- Poster
- Directed by: R. Thyagarajan
- Story by: Sandow M. M. A. Chinnappa Thevar
- Produced by: Sandow M. M. A. Chinnappa Thevar
- Starring: Vijayakumar Jayachitra
- Cinematography: V. Ramamoorthy
- Edited by: M. G. Balu Rao
- Music by: Shankar–Ganesh
- Production company: Dhandayuthapani Films
- Release date: 22 October 1976;
- Country: India
- Language: Tamil

= Thayilla Kuzhandhai =

Thayilla Kuzhandhai is a 1976 Indian Tamil-language drama film directed by R. Thyagarajan and produced by Sandow M. M. A. Chinnappa Thevar. The film stars Vijayakumar and Jayachitra.
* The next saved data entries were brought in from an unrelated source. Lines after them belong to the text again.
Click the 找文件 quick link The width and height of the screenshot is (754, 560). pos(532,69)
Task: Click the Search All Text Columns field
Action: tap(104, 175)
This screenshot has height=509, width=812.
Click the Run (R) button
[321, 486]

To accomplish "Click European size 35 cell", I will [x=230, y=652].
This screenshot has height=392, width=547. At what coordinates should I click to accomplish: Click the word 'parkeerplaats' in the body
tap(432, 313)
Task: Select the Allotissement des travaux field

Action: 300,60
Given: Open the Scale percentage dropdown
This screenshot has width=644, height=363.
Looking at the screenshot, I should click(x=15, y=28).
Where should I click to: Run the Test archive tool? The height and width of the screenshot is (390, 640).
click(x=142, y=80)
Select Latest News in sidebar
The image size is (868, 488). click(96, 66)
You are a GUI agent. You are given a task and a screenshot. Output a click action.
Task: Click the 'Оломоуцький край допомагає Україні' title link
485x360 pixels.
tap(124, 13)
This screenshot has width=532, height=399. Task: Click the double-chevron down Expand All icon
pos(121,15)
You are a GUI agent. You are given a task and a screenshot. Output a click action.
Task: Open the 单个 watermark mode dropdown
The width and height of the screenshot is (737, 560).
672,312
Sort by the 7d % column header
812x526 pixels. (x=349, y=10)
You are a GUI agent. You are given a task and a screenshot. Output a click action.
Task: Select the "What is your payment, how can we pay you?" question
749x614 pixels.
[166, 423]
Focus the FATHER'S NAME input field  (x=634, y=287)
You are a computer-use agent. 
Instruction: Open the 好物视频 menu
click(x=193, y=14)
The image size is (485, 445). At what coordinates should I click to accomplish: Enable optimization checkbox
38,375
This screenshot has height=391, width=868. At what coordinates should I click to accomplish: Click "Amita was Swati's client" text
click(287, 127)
It was released on 22 October 1976.

== Cast ==
- Male cast
- Vijayakumar
- A. V. M. Rajan
- Jai Ganesh
- Thengai Srinivasan
- S. A. Ashokan
- Nagesh
- Sundarrajan
- Sandow M. M. A. Chinnappa Thevar

- Female cast
- Jayachitra
- Sukumari
- A. Sakunthala
- Jayapriya
- Baby Bhabita

== Production ==
Thayilla Kuzhandhai was shot mostly in Pollachi. A jallikattu scene pictured on Vijayakumar was shot with more than 20,000 people as extras watching. Due to his experience in the sport, Vijayakumar was able to perform his own stunts. The film also featured a rekla race scene.

== Soundtrack ==
The music was composed by Shankar–Ganesh, with lyrics by Kannadasan.

Track listing
| No. | Title | Singer(s) | Length |
|---|---|---|---|
| 1. | "Ithu Oru Thiruppam" | P. Susheela, T. M. Soundararajan |  |
| 2. | "Vellikkizhamai" | P. Susheela, T. M. Soundararajan |  |
| 3. | "Nee Oru" | P. Susheela, T. M. Soundararajan |  |
| 4. | "Dance Music" (instrumental) | – |  |

== Release and reception ==

Thayilla Kuzhandhai was released on 22 October 1976, during Diwali. Kanthan of Kalki lauded the performances of Jayachitra, Rajan and Bhabita, Ramamoorthy's cinematography and the rekla race scene.